2. The Fed is (finally) taking a bold stand
The Fed's move "is a big deal," says Ezra Klein at The Washington Post. The central bank not only made an open-ended commitment to support the labor market, but pledged to keep its benchmark interest rate target, currently at near zero percent, at "extremely low levels" into 2015, up from its previous deadline of 2014. And by opening the money spigot indefinitely, the Fed is declaring that it's "not content with 8 percent unemployment and a sluggish recovery," and is "willing to actually do something about it."
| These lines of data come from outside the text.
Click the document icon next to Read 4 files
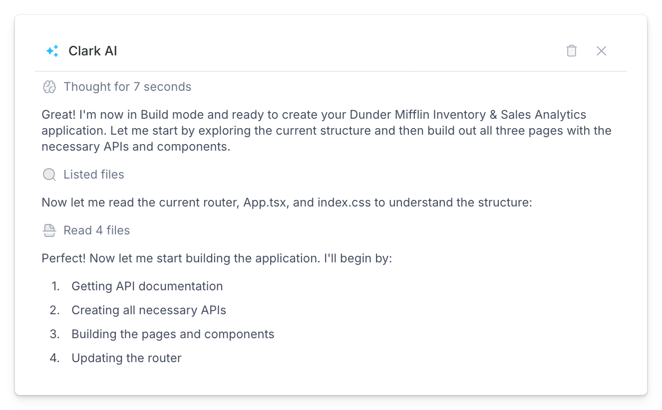(49, 230)
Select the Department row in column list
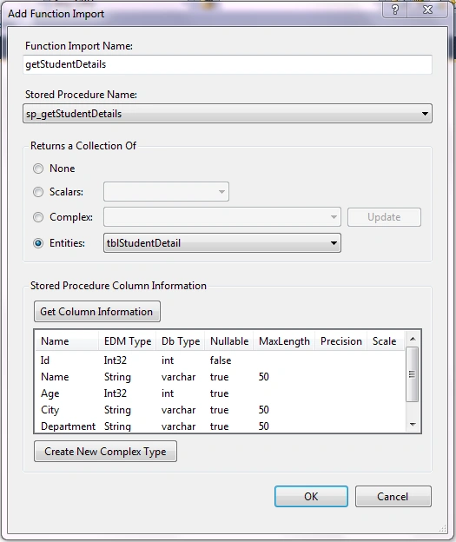This screenshot has width=456, height=542. (x=220, y=426)
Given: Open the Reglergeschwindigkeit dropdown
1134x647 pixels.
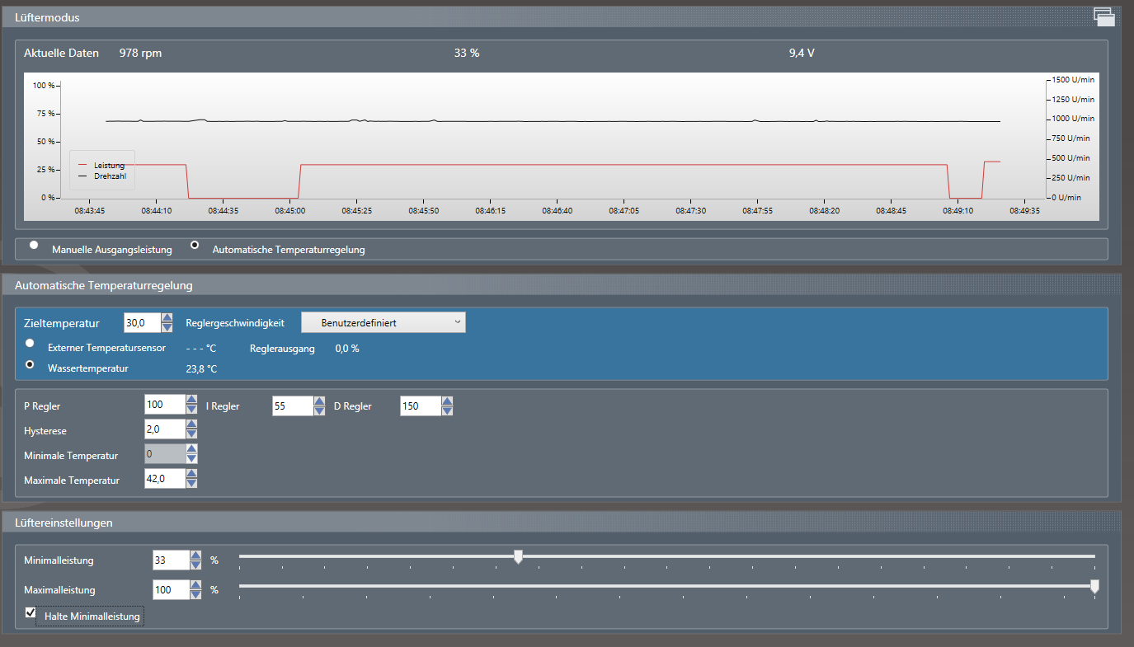Looking at the screenshot, I should (x=383, y=323).
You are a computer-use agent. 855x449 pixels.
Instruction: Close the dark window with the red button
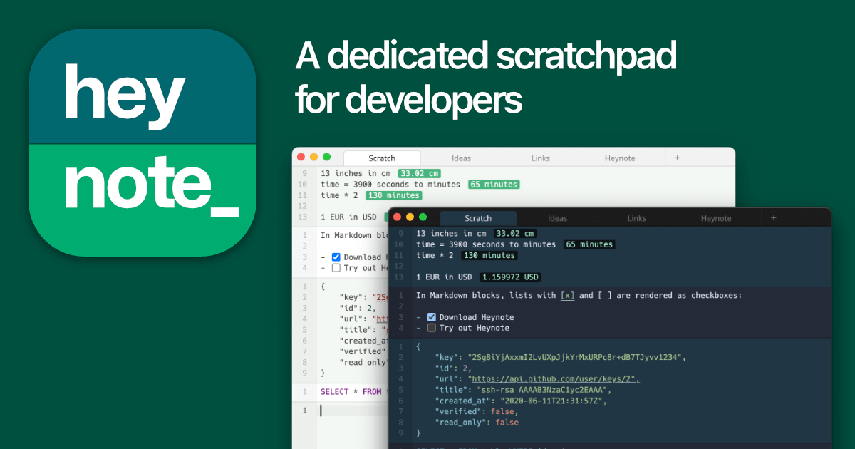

3. And this may not be the Fed's last move
The Fed signaled that it "could deploy heavier artillery," says Agustino Fontevecchia at Forbes, saying that it may "employ other policy tools" if the labor market doesn't improve. "In other words, the Fed isn't out of ammunition, and this could mean increasing the size of the asset purchase program, adding Treasuries to the mix, using communication tools, lowering the interest on excess reserves, or other" strategies the bank "hasn't made public yet."
4. The risk of inflation just rose
By flooding the market with more money, the Fed invites the possibility of inflation, as the more dollars there are, the less each dollar is potentially worth. But it seems "the Fed is willing to tolerate somewhat higher inflation later to encourage stronger recovery in the coming months," says Binyamin Applebaum at The New York Times, "something it once insisted was unthinkable but has gradually come to consider a necessity in order to revive the economy."
5. The plan may not work
The Fed has launched bigger rounds of quantitative easing in the past few years, buying more than $2.3 trillion in Treasuries and mortgage securities, and the economy still remains stuck in neutral. Indeed, "the Fed has achieved a narrow set of aims, and Wall Street has enjoyed brief market rallies, but the broader recovery hasn't exactly materialized," says Kevin Roose at New York. However, "with a divided Congress taking no significant steps to stimulate growth, the Fed's easy-money policies are seen by many as the sole antidote for an ailing economy, even if its benefits are limited," says Paul Davidson at USA Today.
6. Republicans hate this
Mitt Romney blasted the Fed, saying the country "should be creating wealth, not printing dollars." Romney also said the latest move was "further confirmation that President Obama's policies have not worked." The stock market, however, jumped on the news, with the Dow Jones climbing more than 200 points in the hours after the Fed's announcement.